Place du Jeu-de-Paume à Moulins, sous l’ombre d’un tilleul séculaire
Carte postale non légendée quant à l’éditeur ; datation estimée d’après le type de timbre : vers 1907–1918
La carte s’ouvre sur une place provinciale typique du début du XXe siècle, dominée par un arbre imposant — vraisemblablement un tilleul ou un platane taillé « en rideau » — dont le houppier généreux occupe presque tout le centre de la composition. Cette pratique de conserver un arbre isolé, ou un petit groupe d’arbres, au cœur d’une place de marché ou d’un carrefour était une habitude d’urbanisme très répandue dans les villes de province françaises : l’arbre offrait de l’ombre pour les étals ou les bancs, tout en servant de repère visuel dans le paysage urbain. Autour de lui, la Place du Jeu-de-Paume de Moulins se déploie en deux fronts bâtis assez contrastés : à gauche, des maisons plus modestes, à pans coupés, abritant une boutique de « Chaudières Bonneterie » — probablement deux commerces voisins, l’un vendant des poêles ou chaudières de chauffage, l’autre de la bonneterie, c’est-à-dire des articles tricotés (bas, gilets, chaussettes) — reconnaissable à son store déployé en toile rayée. À droite, un ensemble plus cossu de maisons à toitures pentues et hautes cheminées abrite une épicerie, ainsi qu’un magasin faisant la réclame du Chocolat Menier, dont la fameuse enseigne orangée ornait alors les façades de milliers de commerces français ; plus loin, l’enseigne « Barnier » et une échoppe partiellement visible, peut-être un café, ferment la perspective.
Une douzaine de silhouettes anime la scène : des femmes en robe longue et chapeau, des enfants, un groupe assis sur un banc à l’ombre de l’arbre — la composition suggère une pause de fin de matinée ou de début d’après-midi, moment où marchandes et passants se retrouvaient à converser sur la place.

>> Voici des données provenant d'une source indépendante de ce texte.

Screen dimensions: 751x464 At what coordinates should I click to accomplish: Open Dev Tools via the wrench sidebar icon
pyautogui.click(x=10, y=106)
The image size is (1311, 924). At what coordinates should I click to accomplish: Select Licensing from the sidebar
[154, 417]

On distingue également, au pied de l’arbre, une petite construction ronde à toit conique qui pourrait être un kiosque à journaux ou une édicule de commodités publiques, mobilier urbain fréquent sur les places de ce type à l’époque.

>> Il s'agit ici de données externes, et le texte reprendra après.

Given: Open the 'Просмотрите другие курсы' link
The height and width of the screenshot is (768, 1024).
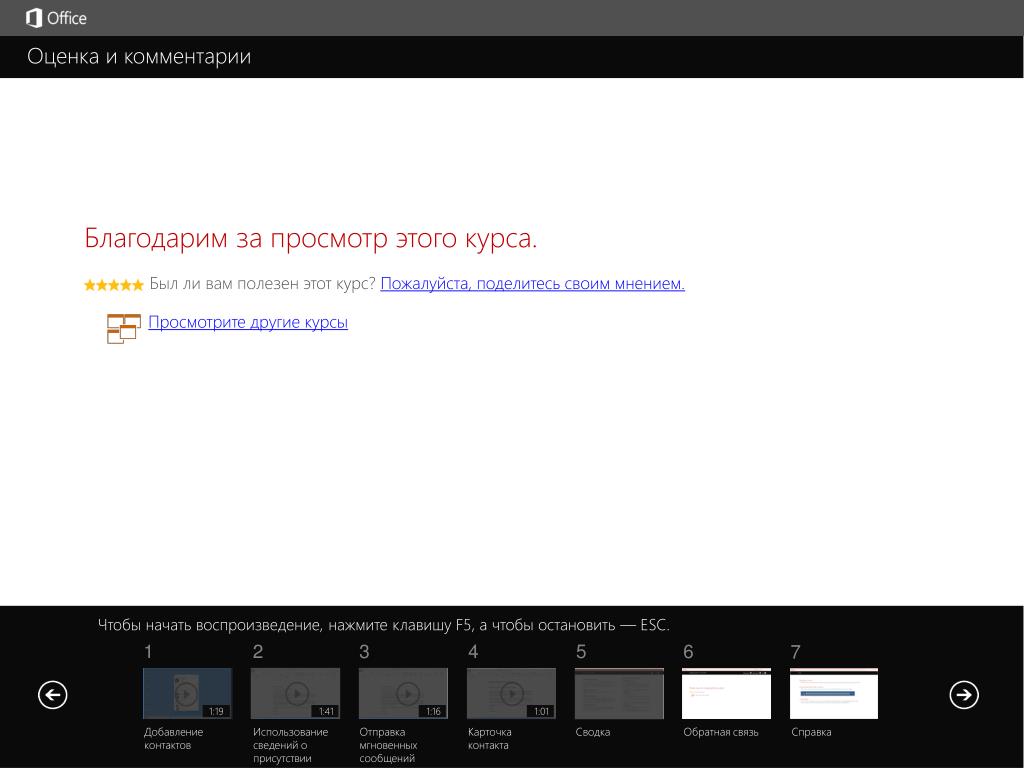Looking at the screenshot, I should coord(248,322).
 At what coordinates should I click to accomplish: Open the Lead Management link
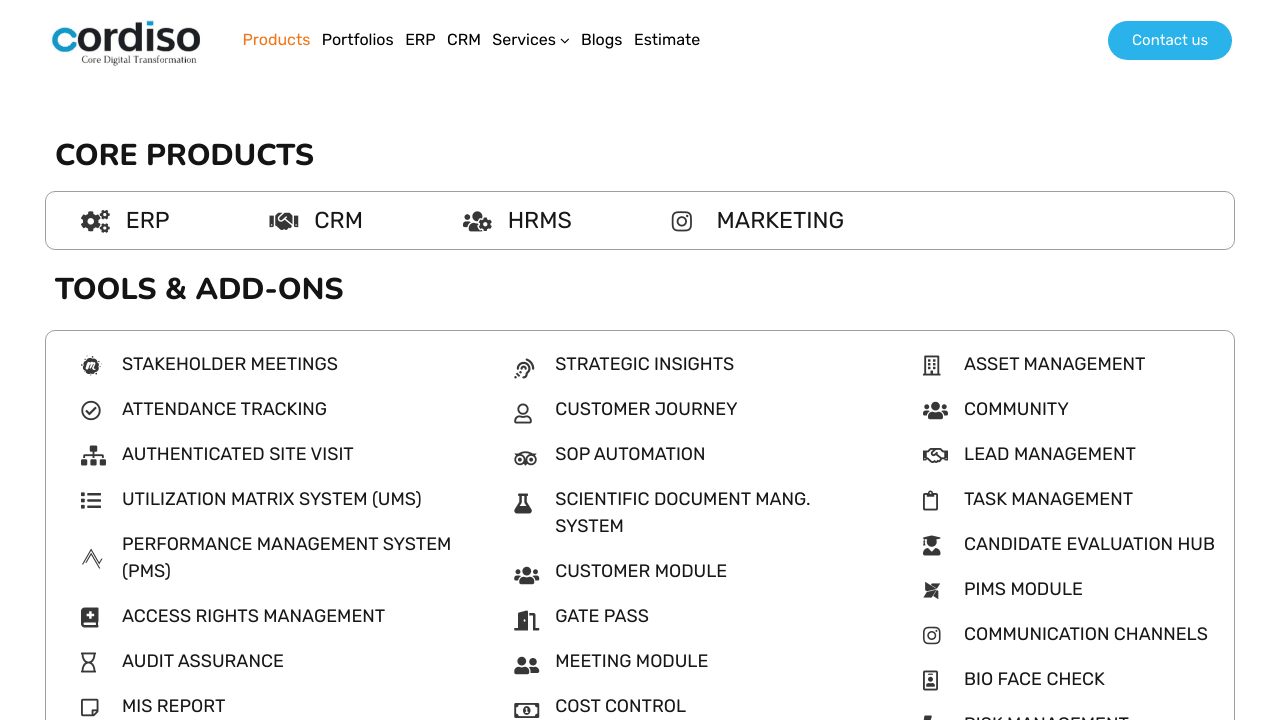(x=1049, y=454)
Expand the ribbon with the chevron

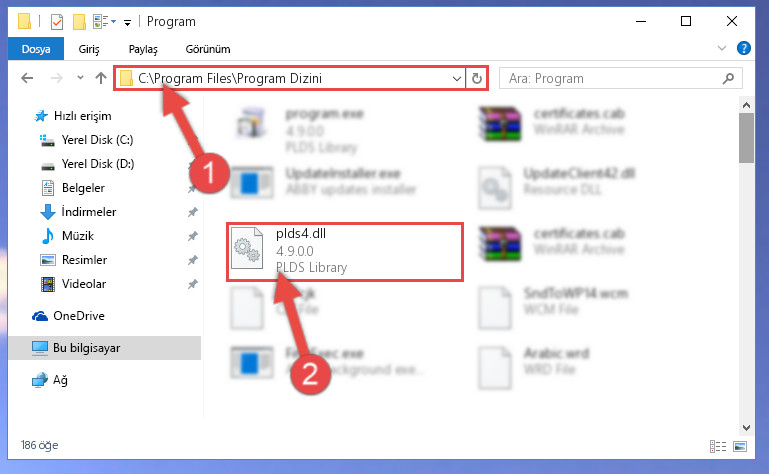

Sur le plan historique, Moulins n’est pas une ville provinciale anodine : elle fut, du XIVe au XVIe siècle, la capitale du duché de Bourbon, avant le rattachement du Bourbonnais à la couronne de France en 1527 à la suite de la trahison du connétable de Bourbon. Devenue ensuite préfecture du département de l’Allier, elle a conservé de cette période faste un patrimoine remarquable — château ducal, tour dite « la Mal-Coiffée », cathédrale Notre-Dame et son triptyque du Maître de Moulins. La Place du Jeu-de-Paume, plus modeste, appartient à ce tissu urbain hérité en partie de l’Ancien Régime : son nom, comme celui de nombreuses places dans les villes françaises, évoque le souvenir d’un ancien jeu de paume — ancêtre du tennis moderne, pratiqué dans des salles couvertes ou des cours à ciel ouvert, très en vogue du XVe au XVIIe siècle dans l’aristocratie puis la bourgeoisie urbaine. Je ne dispose toutefois pas de source confirmant l’existence historique précise d’un court de jeu de paume à cet emplacement moulinois ; l’attribution du toponyme mériterait une vérification aux archives départementales ou municipales.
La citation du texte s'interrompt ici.